En todo el territorio nacional se conoce de incidentes, algunos de ellos violentos, donde candidatos sufren atropellos, insultos y agresiones y hasta son expulsados de las comunidades que visitan. No se trata de casos aislados, por tanto marcan una señal clara del cansancio y hastío ciudadano frente a un sistema que traicionó la transición ofrecida hacia un modelo democrático, al punto que ya casi nadie cree que del mismo pueda surgir algo distinto a lo conocido que nos ha mal gobernado.

Si lo comparamos con la vida de una persona, se diría que el sistema nacido en 1985 dio muestras tempranas de malacrianza e insolencia. Con apenas ocho años, ya quería desobedecer los mandamientos constitucionales. Sin tener el complemento vitamínico suficiente, se volcó a una ingesta de programas chatarra que diezmaron su aún mal formado cuerpo. Al llegar a la pubertad ya hacía gala de participar en orgías de corrupción y al alcanzar la mayoría de edad, sobredosis periódicas de malgasto e irresponsabilidad lo llevaron a tratamiento intensivo que es donde se encuentra hoy.

Diría que su inminente deceso causará más alegrías que lamentos. Fueron muy pocos los buenos y gratos momentos que ofreció a los gobernados como para llorar su ausencia. Como herencia, deja deudas que pagar, traumas difíciles de superar y una reputación de país que nos hace ver muy mal en el concierto de naciones civilizadas.

Una vida malograda puede afectar a un entorno limitado de familiares y amigos, en cambio un sistema político-electoral desviado de su misión, impacta a toda una sociedad que ve disminuir sus potencialidades de crecer material y espiritualmente, alejándola de alcanzar los postulados del bien común y la justicia social que justifican cualquier ordenamiento constitucional.

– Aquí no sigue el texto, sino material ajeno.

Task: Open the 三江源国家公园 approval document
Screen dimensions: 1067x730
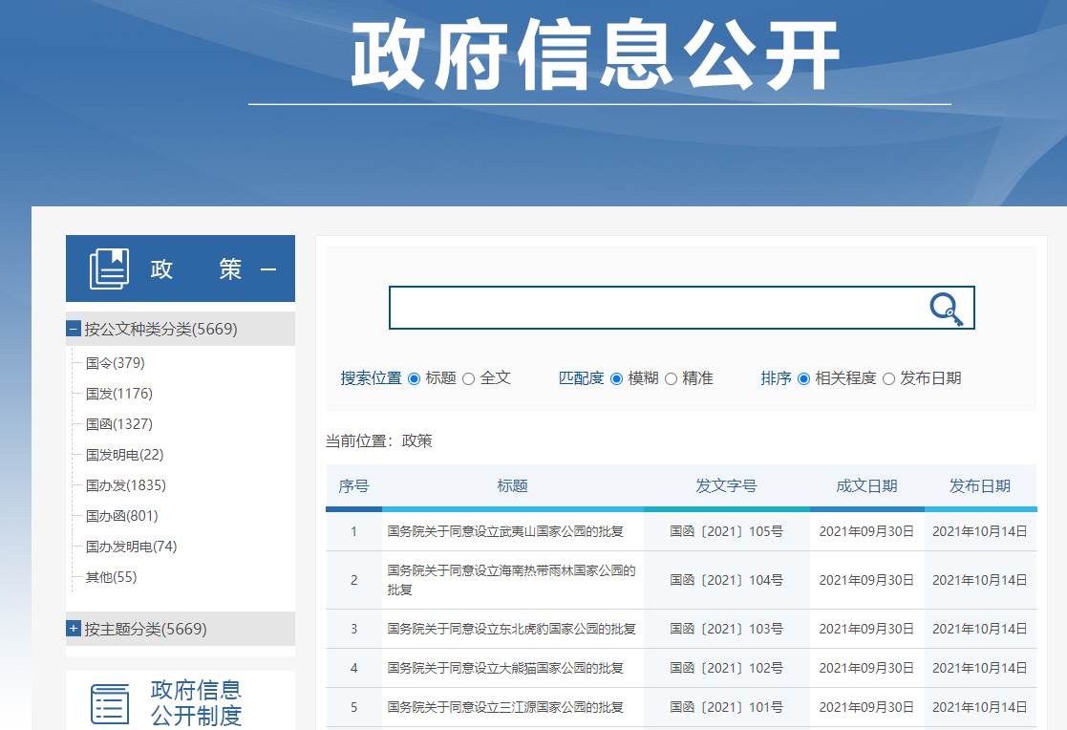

Pero los países a diferencia de las personas no están llamados a morir tan efímeramente, y por tanto pueden darse la oportunidad de recomenzar y resurgir de las cenizas. Con elecciones en septiembre o cualquier otra fecha diferida, lo cierto es que hay una percepción generalizada de que el sistema esta genéticamente comprometido como para dar una sorpresa de ofrecer un buen fruto.

Hace cuatro años cuando desde la sociedad civil se clamaba porque se aprobara un paquete de reformas a la Ley Electoral, estas pudieron ser un tratamiento efectivo para tratar al enfermo sistema, pero en la medida que nuevamente se dilata la aprobación de una nueva y más severa dosis de reforma, llegará un punto en que esta pasará a ser una aspirina que pretenda curar un cáncer avanzado que ha hecho metástasis en todo el cuerpo estatal.